The three diagnostics, ranked
In order of how reliable each tell is when you have only one card in front of you: the drop shadow on the right side of the artwork, the 1st Edition stamp under the artwork, and the HP font weight. Use them in that order.
1. The drop shadow
Look at the right edge of the central artwork. On Unlimited prints there is a soft gray drop shadow running down the right side of the yellow frame. On Shadowless and 1st Edition prints there is no drop shadow. The artwork frame is flat against the yellow background. This is the single most reliable tell when you are looking at the back of a sleeve under fluorescent light at a card show.
2. The 1st Edition stamp
Look under the lower-left of the artwork.
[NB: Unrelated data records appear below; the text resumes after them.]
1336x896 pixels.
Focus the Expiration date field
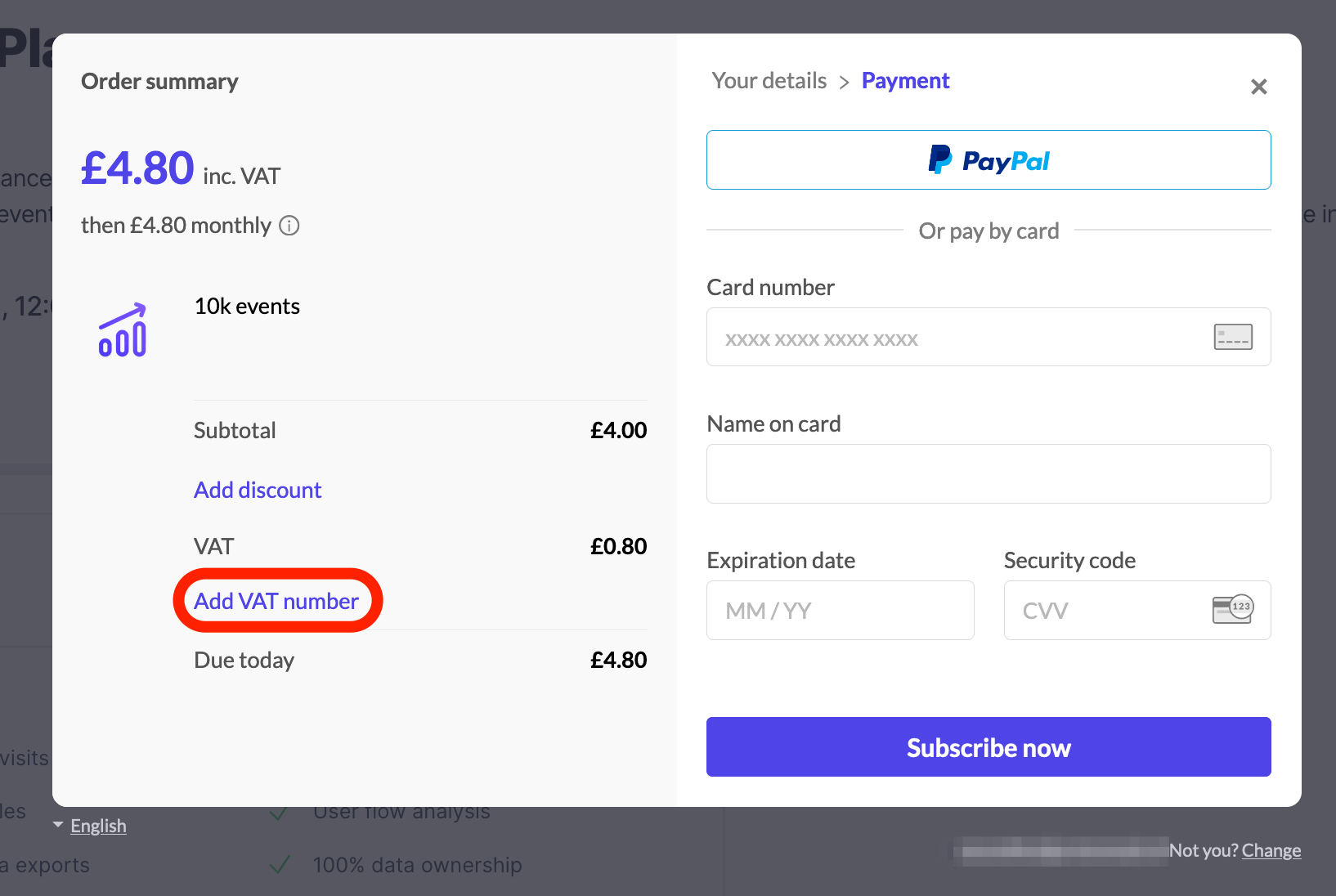point(840,610)
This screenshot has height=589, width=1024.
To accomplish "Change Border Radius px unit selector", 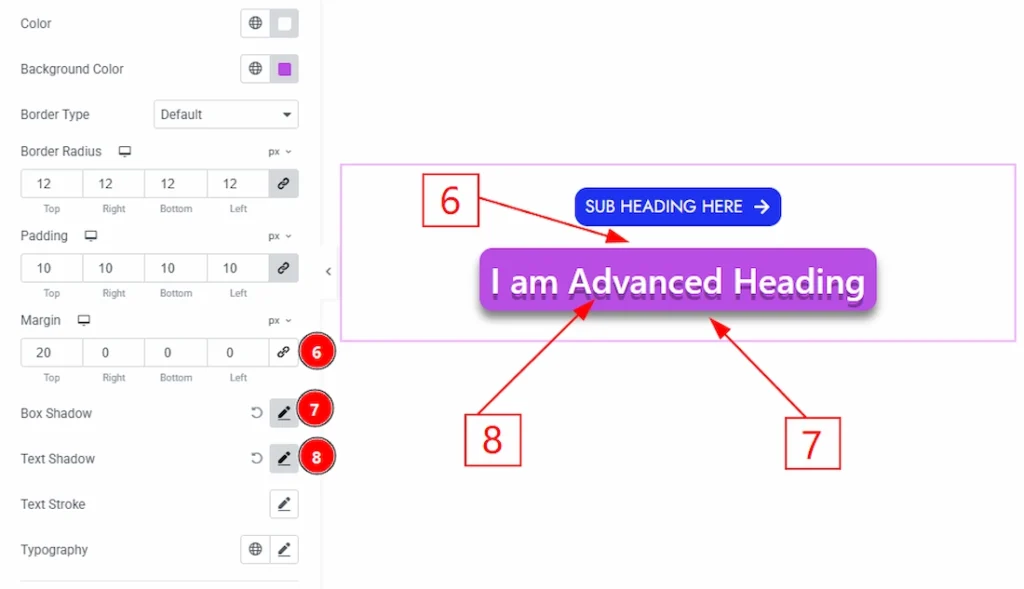I will 279,152.
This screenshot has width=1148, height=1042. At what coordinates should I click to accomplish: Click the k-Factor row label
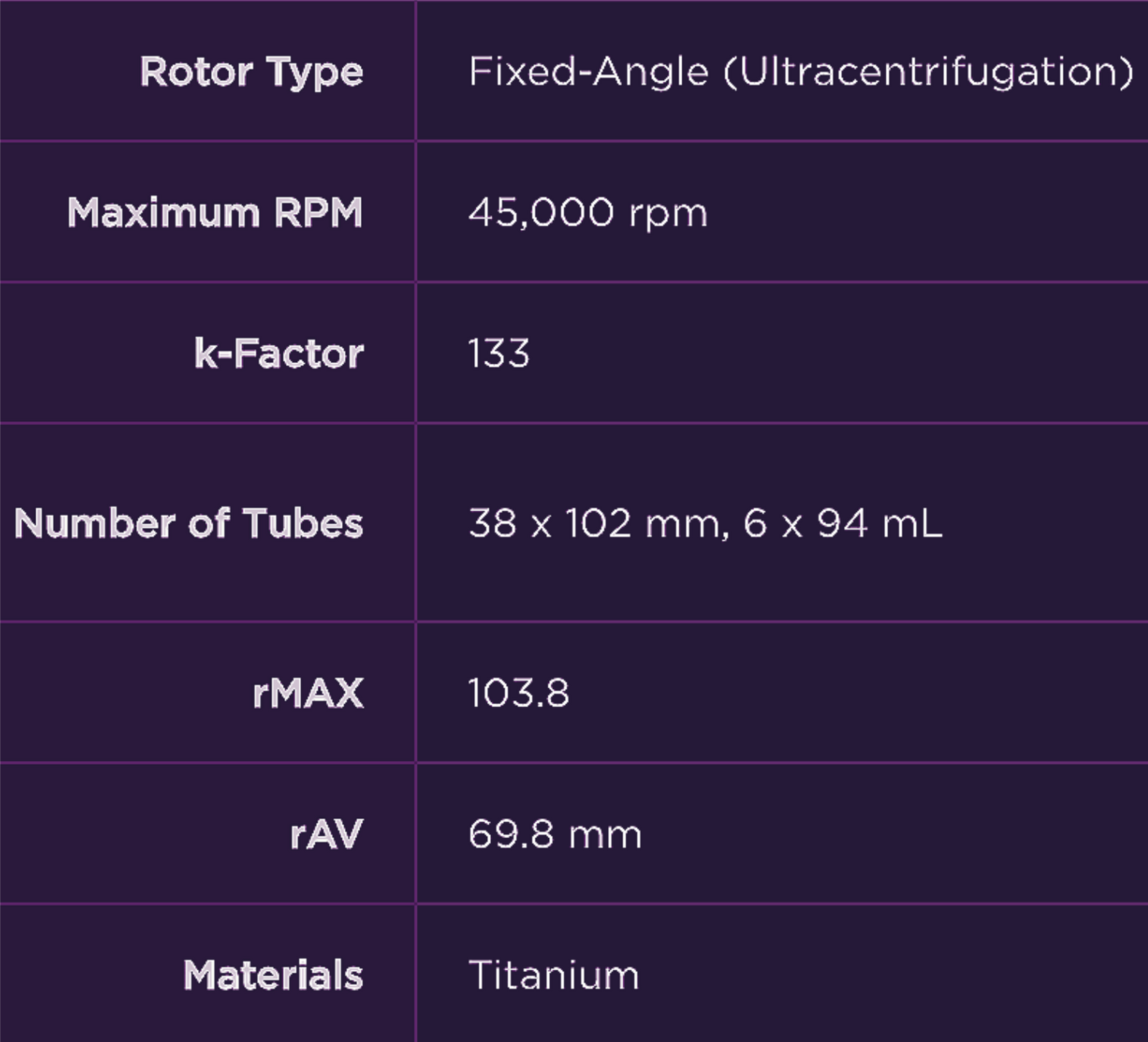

On 1st Edition prints there is a small black stamp that reads "Edition 1" inside a circular outline. Shadowless and Unlimited do not have this stamp. If the card has the stamp, it is 1st Edition. If it does not have the stamp but also lacks a drop shadow, it is Shadowless.
3. The HP font
On the upper-right of the card you will see the Pokémon HP. For Charizard it reads "120 HP." On Shadowless prints, the HP digits are visibly thinner and lighter than the Unlimited print. This is harder to use as a sole tell because the difference is subtle and bad photographs do not reproduce it well. Use it as a confirmation, not a primary diagnostic.
Why the prices diverge so much
Print run scarcity. 1st Edition ran for roughly two months in early 1999. Shadowless was a transitional print that ran for a few weeks after that, before Wizards moved to the Unlimited print that they continued to produce for years. Each step represents roughly a 10x to 30x difference in surviving population. The cost spread in PSA 10 reflects that.
A note on Jungle and Fossil
These sets did not produce a Shadowless variant. They went straight from 1st Edition to Unlimited. The diagnostic for these sets is simpler: 1st Edition stamp present or absent, plus the No Symbol error on early Jungle prints.